La visita didattica, parte del progetto Eccellenze d’Ogliastra promosso dal GAL nell’ambito della Filiera Corta, non è stata solo un’escursione. È stata un’immersione antropologica. I piccoli studenti hanno osservato le antiche molazze in pietra, ruotato attorno a presse e torchi, esplorato le macchine moderne che oggi custodiscono lo stesso sapere, reso più efficiente dalla tecnologia. Hanno ascoltato, toccato, domandato. E poi, hanno assaggiato.

Perché il momento più atteso – quello che ha fatto brillare gli occhi e tacere le bocche – è stato la degustazione di pane e olio. Un gesto semplice, arcaico, che ha riunito i millenni sul palmo di una mano. Quel sapore erbaceo, fruttato e vivo ha dato corpo a tutto ciò che avevano appreso: l’olio non è un prodotto qualunque, ma un distillato di pazienza, terra e cultura.

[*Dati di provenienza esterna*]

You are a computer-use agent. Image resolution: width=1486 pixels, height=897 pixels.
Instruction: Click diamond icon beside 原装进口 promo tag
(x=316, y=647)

«Non solo una visita, ma un’esperienza di apprendimento», ha commentato Patrizio Re, responsabile del progetto, «questi bambini oggi hanno imparato che dietro ogni goccia d’olio c’è una storia, una comunità, un territorio». E hanno portato questa lezione a casa, letteralmente: ciascuno di loro ha ricevuto un piccolo campione d’olio da utilizzare durante la settimana in una merenda speciale, fatta di pane, olio e consapevolezza.

L’iniziativa rientra tra le azioni del progetto Eccellenze d’Ogliastra, che punta a restituire ai più giovani il filo della memoria contadina. Un filo fatto di vino, ciliegie, miele di corbezzolo, propoli, pappa reale, pane e dolci: un paniere che non è soltanto nutrimento, ma linguaggio identitario.

Attraverso gli occhi di questi bambini, il territorio si guarda allo specchio e si riconosce. E forse, per un istante, ricorda che non c’è innovazione senza radici, né futuro senza memoria.